And after this effort
he fell back exhausted on his bed. He closed his eyes, he panted; this affair,
this abominable surprise had shaken him up, too. As I turned away I perceived
Ransome looking at me blankly. He appreciated what it meant, but managed to
produce his pleasant, wistful smile. Then he stepped back into his pantry, and
I rushed up on deck again to see whether there was any wind, any breath under
the sky, any stir of the air, any sign of hope. The deadly stillness met me
again. Nothing was changed except that there was a different man at the wheel.

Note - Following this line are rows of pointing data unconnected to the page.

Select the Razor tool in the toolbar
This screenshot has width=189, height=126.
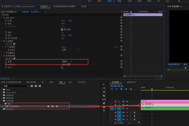[104, 96]
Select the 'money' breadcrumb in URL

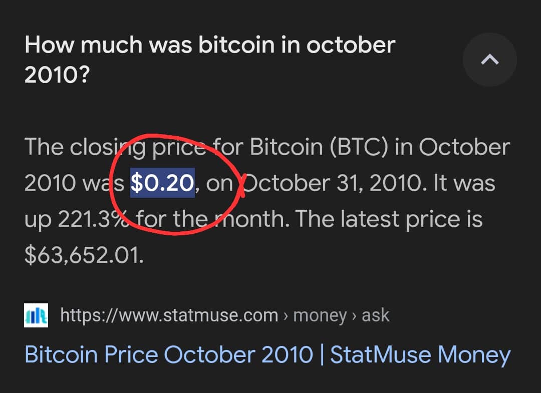click(320, 315)
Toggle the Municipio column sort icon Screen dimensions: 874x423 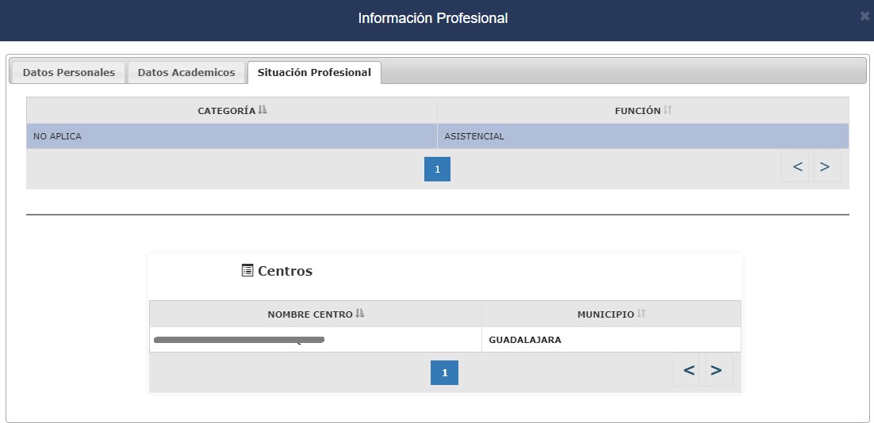[642, 314]
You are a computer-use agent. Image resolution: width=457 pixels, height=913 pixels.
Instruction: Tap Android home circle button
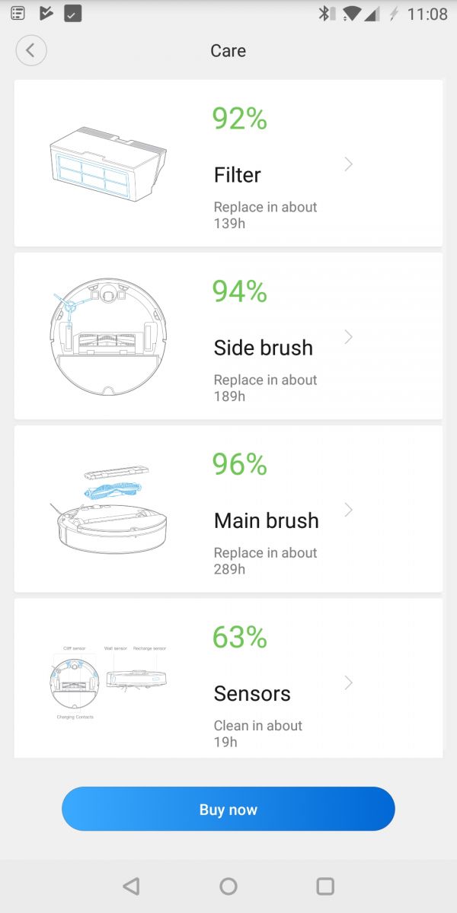pyautogui.click(x=229, y=886)
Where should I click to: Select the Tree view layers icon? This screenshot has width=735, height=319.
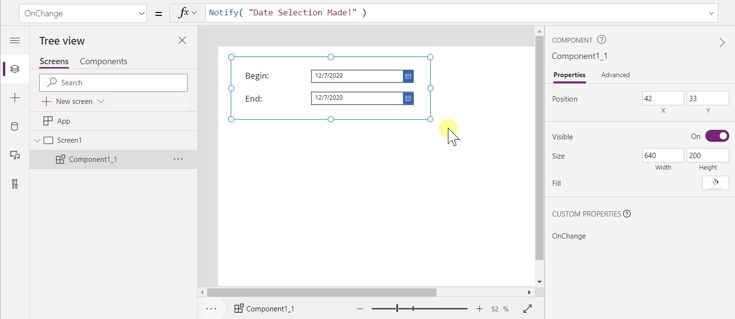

He looked ill. His whole figure drooped, and he seemed rather to cling to the
spokes than hold them with a controlling grip. I said to him:
"You are not fit
to be here."
"I can manage,
sir," he said feebly.
As a matter of fact,
there was nothing for him to do. The ship had no steerage way. She lay with her
head to the westward, the everlasting Koh-ring visible over the stern, with a
few small islets, black spots in the great blaze, swimming before my troubled
eyes. And but for those bits of land there was no speck on the sky, no speck on
the water, no shape of vapour, no wisp of smoke, no sail, no boat, no stir of
humanity, no sign of life, nothing!
The first question was,
what to do? What could one do? The first thing to do obviously was to tell the
men. I did it that very day. I wasn't going to let the knowledge simply get
about. I would face them. They were assembled on the quarter-deck for the
purpose. Just before I stepped out to speak to them I discovered that life
could hold terrible moments. No confessed criminal had ever been so oppressed
by his sense of guilt. This is why, perhaps, my face was set hard and my voice
curt and unemotional while I made my declaration that I could do nothing more
for the sick in the way of drugs. As to such care as could be given them they
knew they had had it.
I would have held them
justified in tearing me limb from limb. The silence which followed upon my
words was almost harder to bear than the angriest uproar. I was crushed by the
infinite depth of its reproach. But, as a matter of fact, I was mistaken. In a
voice which I had great difficulty in keeping firm, I went on: "I suppose,
men, you have understood what I said, and you know what it means."
A voice or two were
heard: "Yes, sir. . . . We understand."
They had kept silent
simply because they thought that they were not called to say anything; and when
I told them that I intended to run into Singapore and that the best chance for
the ship and the men was in the efforts all of us, sick and well, must make to
get her along out of this, I received the encouragement of a low assenting
murmur and of a louder voice exclaiming: "Surely there is a way out of
this blamed hole."
* * *
Here is an extract from
the notes I wrote at the time.
"We have lost
Koh-ring at last. For many days now I don't think I have been two hours below
altogether. I remain on deck, of course, night and day, and the nights and the
days wheel over us in succession, whether long or short, who can say? All sense
of time is lost in the monotony of expectation, of hope, and of desire--which
is only one: Get the ship to the southward! Get the ship to the southward! The
effect is curiously mechanical; the sun climbs and descends, the night swings
over our heads as if somebody below the horizon were turning a crank. It is the
prettiest, the most aimless! . . . and all through that miserable performance I
go on, tramping, tramping the deck. How many miles have I walked on the poop of
that ship! A stubborn pilgrimage of sheer restlessness, diversified by short
excursions below to look upon Mr. Burns. I don't know whether it is an
illusion, but he seems to become more substantial from day to day. He doesn't
say much, for, indeed, the situation doesn't lend itself to idle remarks. I
notice this even with the men as I watch them moving or sitting about the
decks. They don't talk to each other. It strikes me that if there exists an
invisible ear catching the whispers of the earth, it will find this ship the
most silent spot on it. . . .
"No, Mr. Burns has
not much to say to me. He sits in his bunk with his beard gone, his moustaches
flaming, and with an air of silent determination on his chalky physiognomy.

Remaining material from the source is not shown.